Development of an On-Tissue Derivatization Method for MALDI Mass Spectrometry Imaging of Bioactive Lipids Containing Phosphate Monoester Using Phos-tag.


Iwama T(1)(2), Kano K(1)(2)(3), Saigusa D(3)(4)(5), Ekroos K(6), van Echten-Deckert G(7), Vogt J(8), Aoki J(1)(2)(3).
Author information:
(1)Department of Health Chemistry, Graduate School of Pharmaceutical Sciences, The University of Tokyo, Tokyo 113-8654, Japan.
(2)Laboratory of Molecular and Cellular Biochemistry, Graduate School of Pharmaceutical Sciences, Tohoku University, Sendai980-8577, Japan.
(3)AMED-LEAP, Tokyo100-0004, Japan.
(4)Department of Integrative Genomics, Tohoku Medical Megabank Organization, Tohoku University, Sendai980-8577, Japan.
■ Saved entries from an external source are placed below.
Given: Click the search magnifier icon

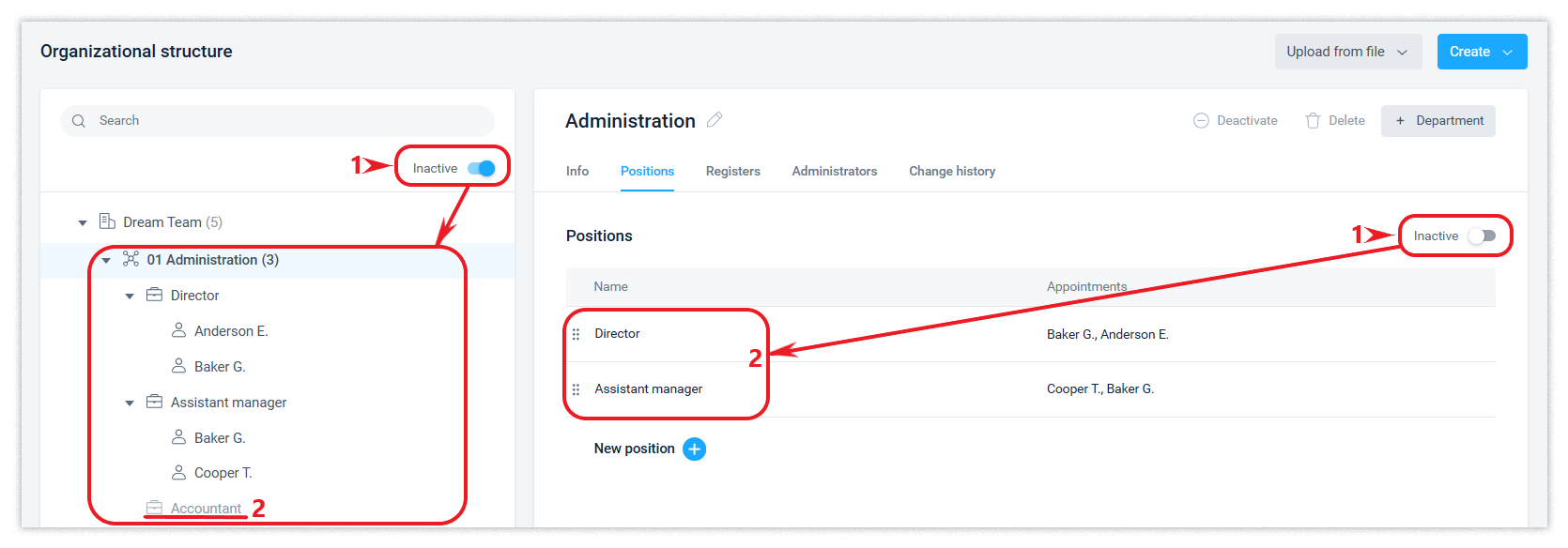Looking at the screenshot, I should tap(79, 121).
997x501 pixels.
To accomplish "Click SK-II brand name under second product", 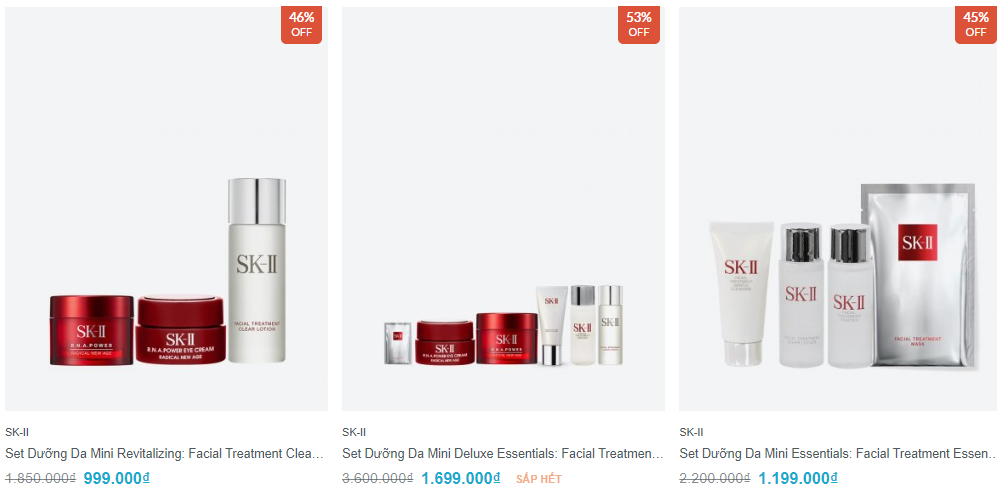I will [x=354, y=432].
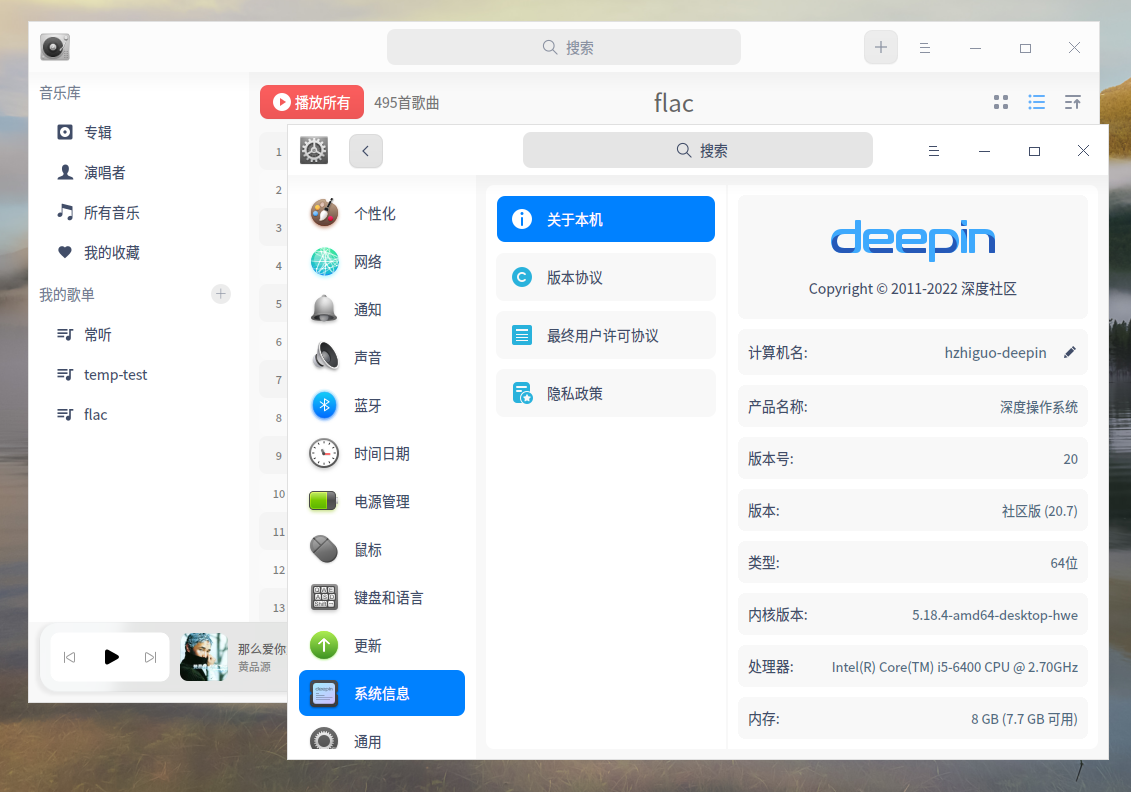Viewport: 1131px width, 792px height.
Task: Open the add music menu with plus button
Action: tap(880, 47)
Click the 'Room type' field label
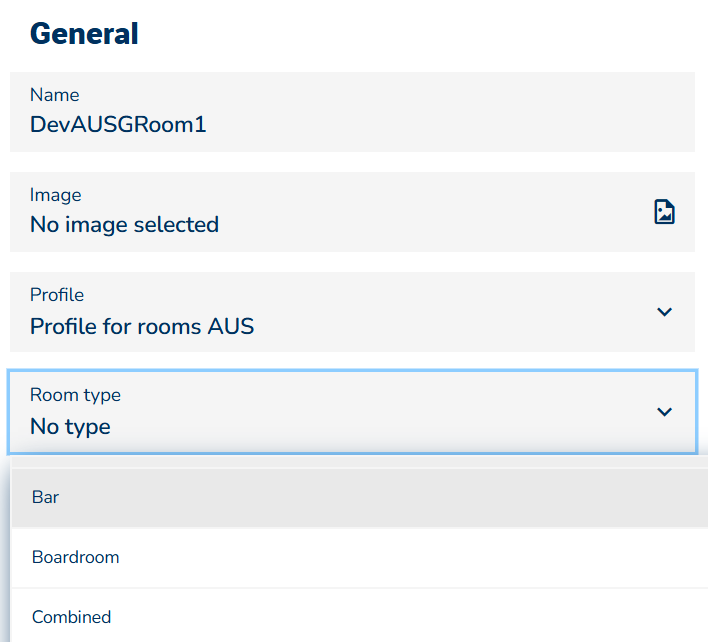Image resolution: width=708 pixels, height=642 pixels. (x=75, y=395)
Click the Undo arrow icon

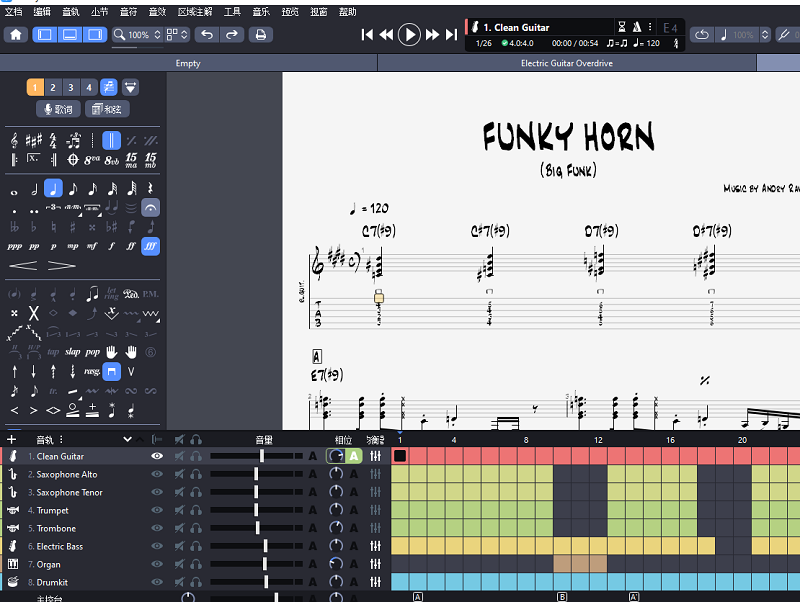point(206,35)
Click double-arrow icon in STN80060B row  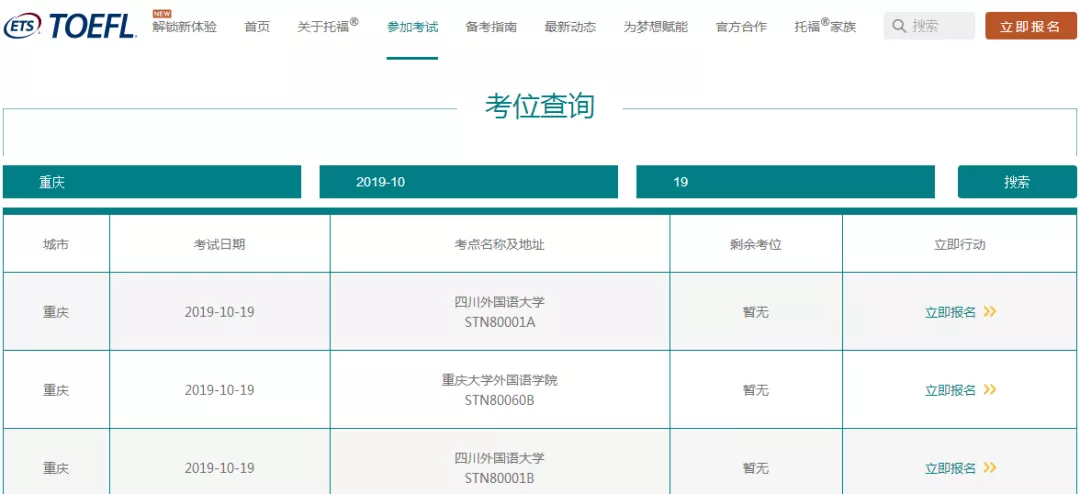[990, 390]
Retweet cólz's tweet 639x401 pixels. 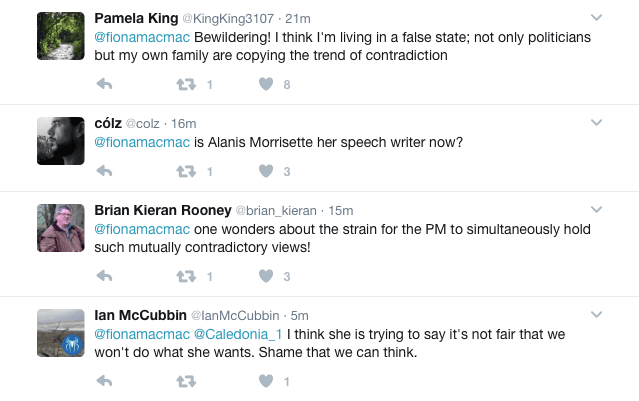186,171
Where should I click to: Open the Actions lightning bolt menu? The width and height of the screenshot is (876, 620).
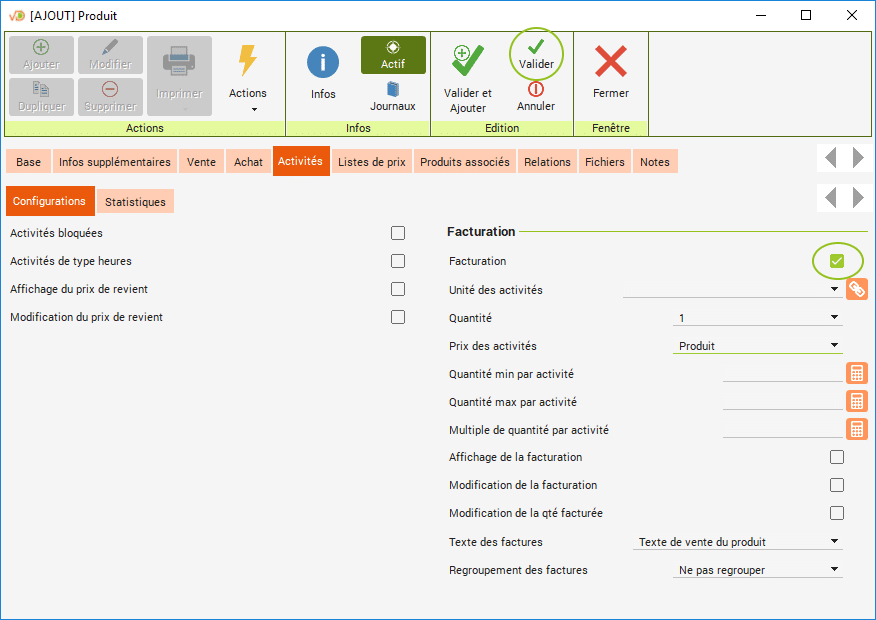coord(247,62)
(5)Medical Biochemistry, Tohoku University School of Medicine, Sendai 980-8575, Japan.
(6)Lipidomics Consulting Ltd., 02230 Espoo, Finland.
(7)LIMES Institute, Membrane Biology & Lipid Biochemistry, University of Bonn, 53113 Bonn, Germany.
(8)Department of Molecular and Translational Neurosciences, University Medical Hospital, University of Cologne, 50923 Cologne, Germany.


Matrix-assisted laser desorption ionization-mass spectrometry imaging (MALDI-MSI) is an emerging label-free method for mapping the distribution of diverse molecular species in tissue sections. Despite recent progress in MALDI-MSI analyses of lipids, it is still difficult to visualize minor bioactive lipids including lysophosphatidic acid (LPA) and sphingosine-1-phosphate (S1P). Here, we have developed a novel on-tissue derivatization method using Phos-tag, a zinc complex that specifically binds to a phosphate monoester group. MALDI-MSI with Phos-tag derivatization made it possible to image LPA and S1P in the murine brain. Furthermore, we were able to visualize other low-abundance lipids containing phosphate monoester, such as phosphatidic acid and ceramide-1-phosphate. Compared with conventional MALDI-MS, this derivatization produced LPA images with high spatial accuracy discriminating LPA artificially produced during MALDI-MS analysis. In mice with deficiencies in enzymes that degrade LPA and S1P, we observed marked S1P and/or LPA accumulation in specific regions of the brain. Thus, the present study provides a simple and optimal way to reveal the spatial localization of potent bioactive lipid phosphates such as LPA and S1P in tissues.